Von Veronika Bohrn Mena, Lena Schilling & Daniela Brodesser (erstmals veröffentlicht in der Wiener Zeitung am 3.Februar 2021)
Wir kennen die Bilder von den kleinen Kindern, die in Minen nach Gold schürfen oder in maroden Hallen in Bangladesch an den Nähmaschinen sitzen. Von den modernen Sklaven die auf Plantagen den Kakao oder unser Obst und Gemüse ernten. Wir wissen auch, dass Tierarten wegen der Gier nach Palmöl vom Aussterben bedroht sind und dass der Regenwald für den Anbau von Soja gerodet wird.

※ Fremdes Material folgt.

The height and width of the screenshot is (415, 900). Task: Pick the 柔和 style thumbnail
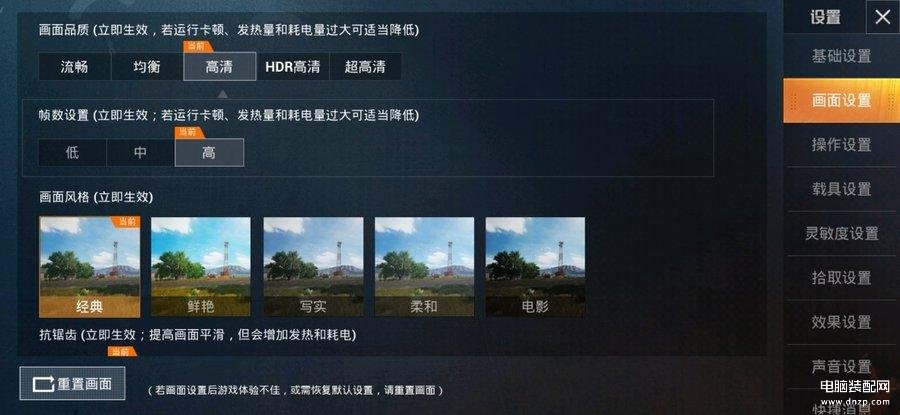424,267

Wenn wir ehrlich zueinander sind, dann ist uns im Grunde also durchaus bewusst, dass für die Herstellung von Lebensmitteln, Kleidung oder Rohstoffen, andere den wahren, viel zu hohen Preis bezahlen müssen. Viel zu viel von dem, was mittlerweile zu unserem Alltag gehört, wird unter Bedingungen erzeugt, die nicht ansatzweise unseren gesetzlichen Standards entsprechen. Sie basieren auf der Ausbeutung von Menschen, auf der Zerstörung der Natur und der Schädigung des Klimas. Sie führen zu einem gewaltigen Schaden für viele Menschen und obszönen Gewinnen für einige wenige Konzerne. Das ist hinreichend dokumentiert. Aber ist dieses System tatsächlich alternativlos? Und ist die einzige Möglichkeit uns zu wehren der Verzicht?

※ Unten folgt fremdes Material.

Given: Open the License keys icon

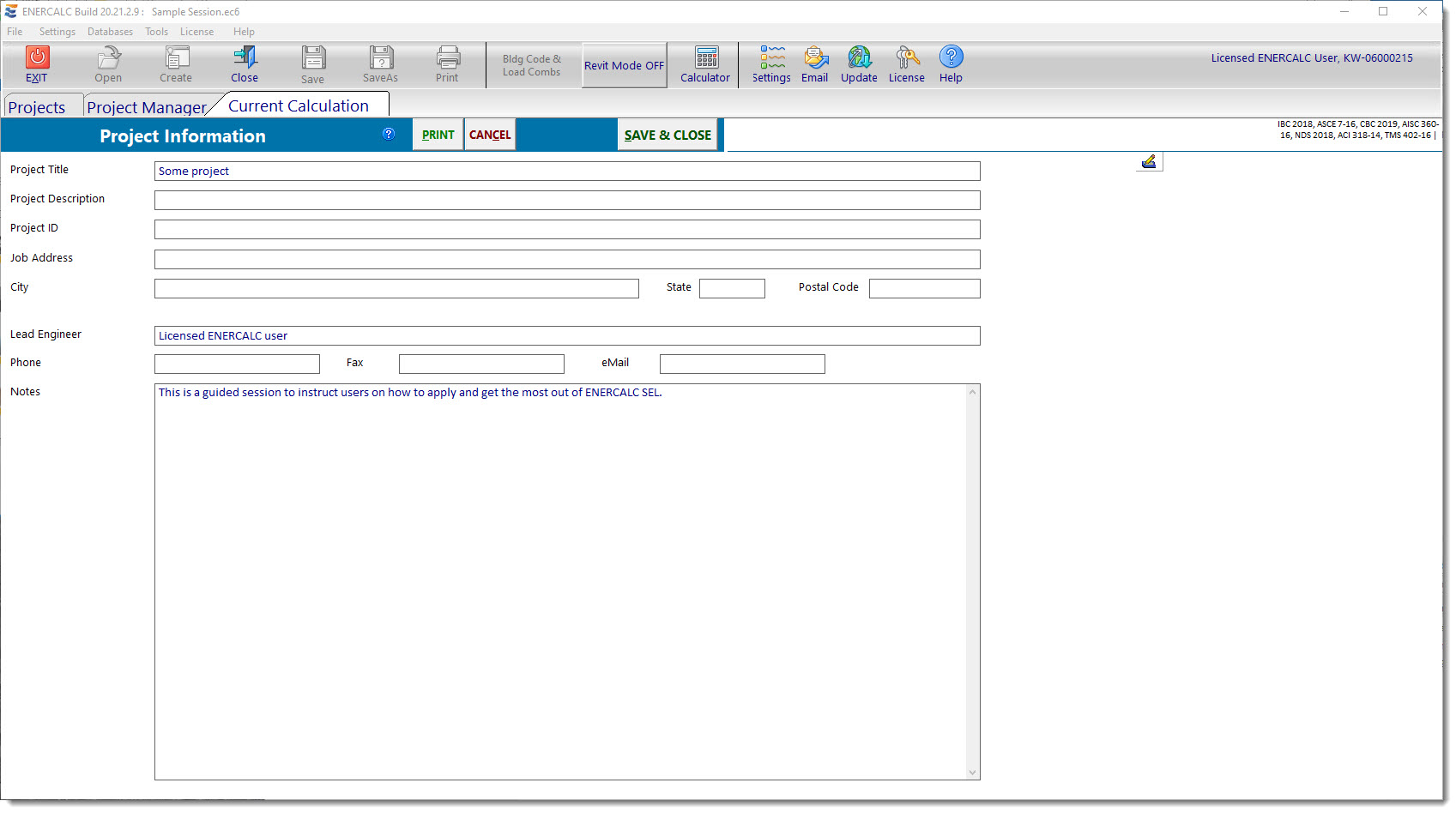Looking at the screenshot, I should [907, 57].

Denn zunehmend regt sich Widerstand in immer mehr Ländern gegen die Verantwortungslosigkeit und Profitgier von Konzernen. Denn es sind oftmals europäische und auch in Österreich tätige Konzerne, die zu den Nutznießern und Treibern des Raubbaus an Menschen und Umwelt zählen. Und die zudem nicht einmal ihre Steuern bei uns begleichen und so selbst in den westlichen Ländern keinen adäquaten Beitrag zur Gesellschaft leisten. Und sie besitzen sogar die Frechheit, die Verantwortung dafür auch noch an uns Konsument*innen zu delegieren, indem sie ihre schmutzigen Milliarden für Lobbying und PR verbrennen, um sich vor ihrer Verantwortung zu drücken.
Nein, wir können ihr Fehlverhalten und weitere Schäden nicht über unser Konsumverhalten verhindern. Wir brauchen stattdessen neue Regulative, um die Fahrlässigkeit und den skrupellosen Umgang der Konzerne mit der Welt zu beenden.
Diese werden wir nur als Kollektiv erreichen, als mündige Bürger*innen, die sich mit den Betroffenen von Ausbeutung und Zerstörung in den Ländern des globalen Südens solidarisieren. Die hier an den Orten, wo sie ihre Gewinne erwirtschaften dafür sorgen, dass Konzerne für die Schäden und Grausamkeiten haftbar gemacht werden, die sie und ihre Zulieferer verantworten.
Ein Lieferkettengesetz ist ein solches Instrument. Ein Gesetz also, das Konzerne dazu verpflichtet entlang ihrer globalen Lieferketten die Einhaltung von Menschenrechts- und Umweltstandards zu wahren. Und das sicherstellt, dass sie hier und von uns rechtlich dafür belangt werden können, wenn sie nachweislich diese Sorgfaltspflicht vernachlässigen. Es geht also nicht darum, dass keine T-Shirts oder Jeans mehr produziert werden dürfen – es muss jedoch unter fairer Entlohnung und sicheren Arbeitsbedingungen geschehen, ohne dass dabei die Umwelt zerstört und das Klima weiter belastet wird. Wer argumentiert, dass wir dadurch an „Wettbewerbsfähigkeit“ verlieren würden, der entlarvt sich als kurzsichtig. Denn wenn wir nicht bereit sind Konzerne für Gräueltaten zur Rechenschaft zu ziehen, weil das ihren Profit schmälern würde, dann kommt das einer Bankrotterklärung gleich.
Unsere Zukunft liegt in robusten, kurzen, nachhaltigen und transparenten Lieferketten. Das muss sie. Denn unser Planet und die Menschen ertragen den Raubbau nicht länger. Lassen wir nicht zu, dass die Gier mancher uns alle in den Abgrund stürzt.